La crise du coronavirus coûte 39 millions d’euros aux écoles de la Fédération Wallonie-Bruxelles, selon le SEGEC

Cela fait un mois que les cours ont repris dans la plupart des écoles du pays. La situation dans les établissements scolaires n’est évidemment pas la même qu’avant la pandémie du coronavirus. Lavage des mains, horaire fractionné, présence limitée des élèves, restriction des déplacements dans l’établissement, report de certaines activités scolaires… Les écoles ont dû s’adapter pour accueillir les élèves et essaient tant bien que mal de reprendre un cours normal. Mais c’est loin d’être évident. D’autant que le coronavirus pèse sur les finances des écoles.

Le SeGEC, le Secrétariat Général de l’Enseignement Catholique, a mené une enquête auprès des établissements scolaires qui relèvent de son réseau, soit un peu d’un millier (801 établissements dans l’enseignement fondamental, 332 dans l’enseignement secondaire, 25 en promotion sociale, 39 internats et 91 CPMS). La moitié de ces établissements, tous niveaux confondus, a chiffré l’impact financier de la crise sanitaire. Les résultats sont alarmants.

Un trou de 15 millions d’euros pour l’enseignement catholique

La crise du coronavirus a conduit les établissements scolaires à prendre toute une série de mesures : pose de plexiglas, achat de gels et de savons, marquages au sol, nettoyages supplémentaires des locaux ou encore l’annulation des fêtes et fancy-fair.

Toutes ces mesures sanitaires représentent un coût pour l’école. Selon les calculs du SeGEC, et sur base des données fournies par les écoles qui ont répondu à l’enquête, ce coût se chiffre à 10.972 euros pour une école fondamentale, 15.977 euros pour un établissement secondaire, 2948 euros pour un établissement actif dans la promotion sociale, 27.796 euros pour un internat et 691 euros pour un CPMS.

Les internats apparaissent donc comme les grands perdants de cette crise du coronavirus. La raison est liée à la longue fermeture de ces établissements. D’ailleurs, aujourd’hui, sur les 21 internats qui ont répondu à l’enquête du SeGEC, seulement 8 ont rouvert leurs portes. Les 15 autres sont restés fermés.
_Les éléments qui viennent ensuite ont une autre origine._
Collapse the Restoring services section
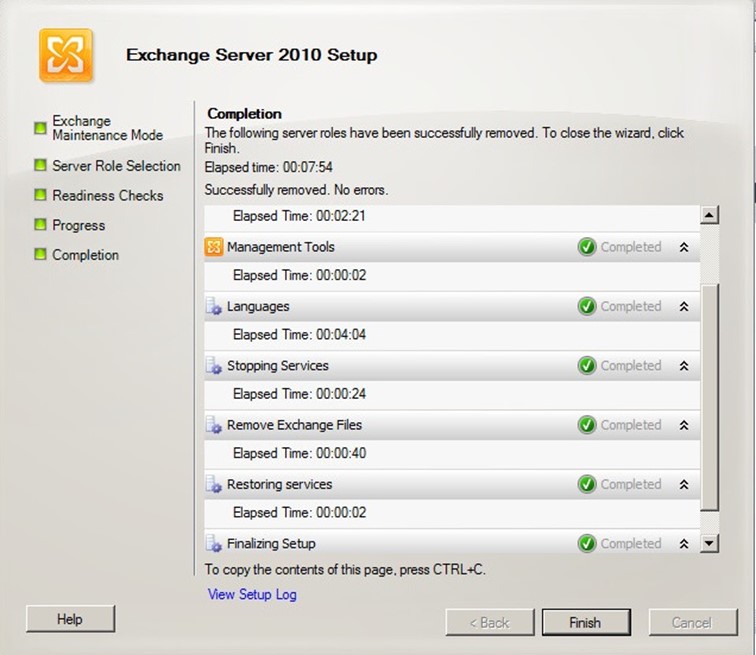Image resolution: width=756 pixels, height=655 pixels. (x=684, y=485)
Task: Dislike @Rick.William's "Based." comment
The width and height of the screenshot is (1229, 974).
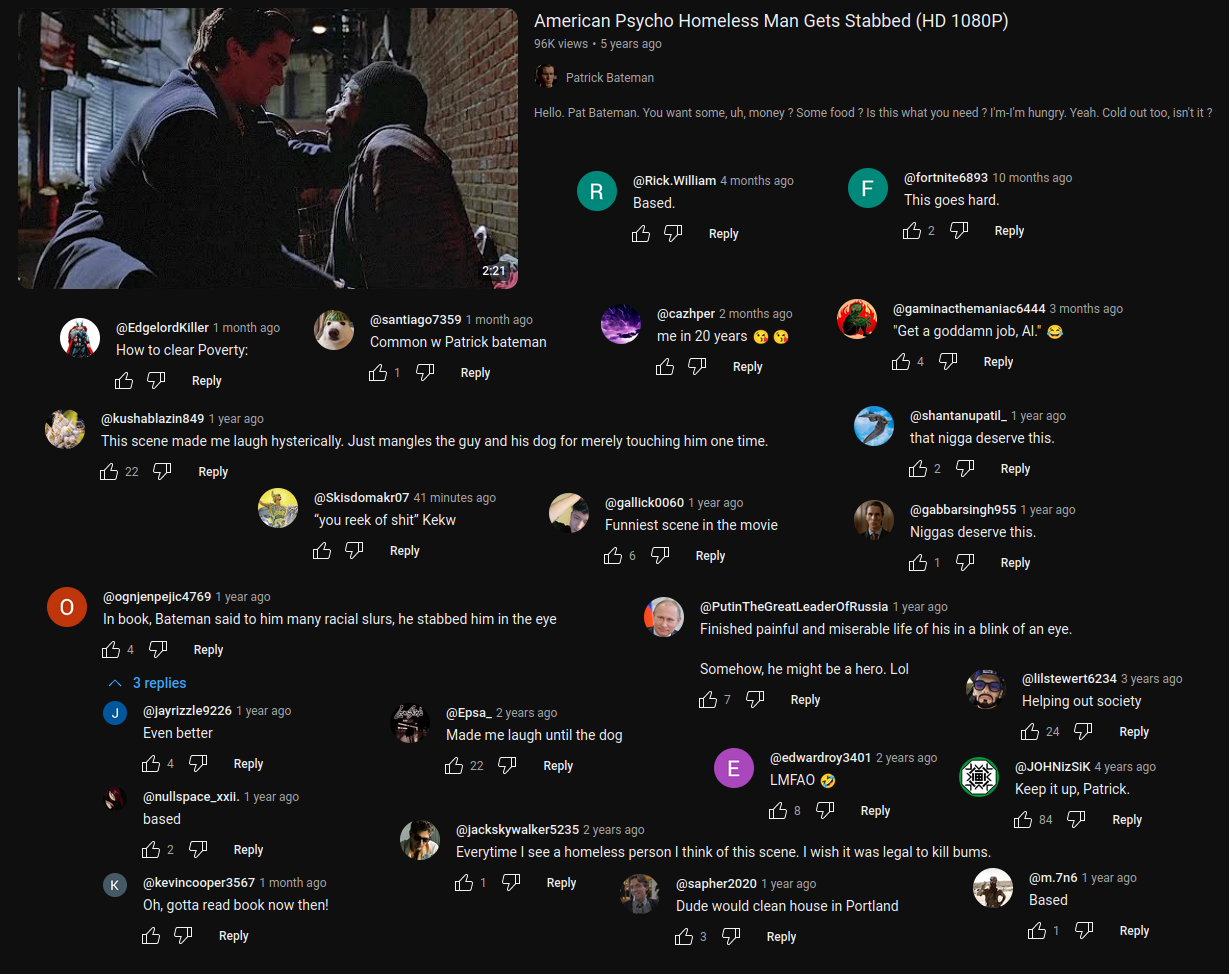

Ainsi, en multipliant ces chiffres par le nombre de ses établissements scolaires, le SeGEC conclut que la crise du coronavirus entraîne un coût de 15 millions d’euros (hors les bons à valoir des voyages scolaires) pour l’enseignement catholique, soit 4,6% des subventions de fonctionnement tous niveaux confondus.

Situation de trésorerie inquiétante

Parmi le millier d’établissements scolaires qui a répondu à l’enquête, 13% d’entre eux estiment être "en grande ou très grande difficulté de trésorerie". Ceci est évidemment une moyenne. Car, parmi les établissements, il apparaît – encore une fois – que ce sont les internats qui sont le plus à plaindre. 38% d’entre eux se disent en grande difficulté. Alors qu’il n’y a que 7% d’établissements secondaires dans le cas. Précisons que l’enseignement secondaire est le plus subsidié. Ce qui explique sans doute cela.

Du côté de l’enseignement fondamental, 15% des écoles estiment être aussi en grande ou très grande difficulté de trésorerie. Enfin, 20% des établissements de promotion sociale déclarent être dans le cas.

Un trou de 39 millions d’euros pour l’ensemble des établissements scolaires en Fédération Wallonie-Bruxelles

En extrapolant ces différents montants à l’ensemble des établissements scolaires de la Fédération Wallonie-Bruxelles, le SeGEC estime que l’impact financier net de la crise sanitaire s’élève à 39 millions d’euros.

Le SeGEC adresse dès lors deux demandes aux autorités politiques. D’une part, l’octroi d’une subvention de fonctionnement exceptionnelle aux établissements d’un montant par élève de 40 euros pour le fondamental, 24 euros pour le secondaire, 4 euros pour la promotion sociale, et une solution spécifique pour les internats et les CPMS. D’autre part, le SeGEC demande la mise en place d’un dispositif d’avance de trésorerie destiné à répondre à la problématique spécifique des voyages scolaires ("bons à valoir" émis par les voyagistes).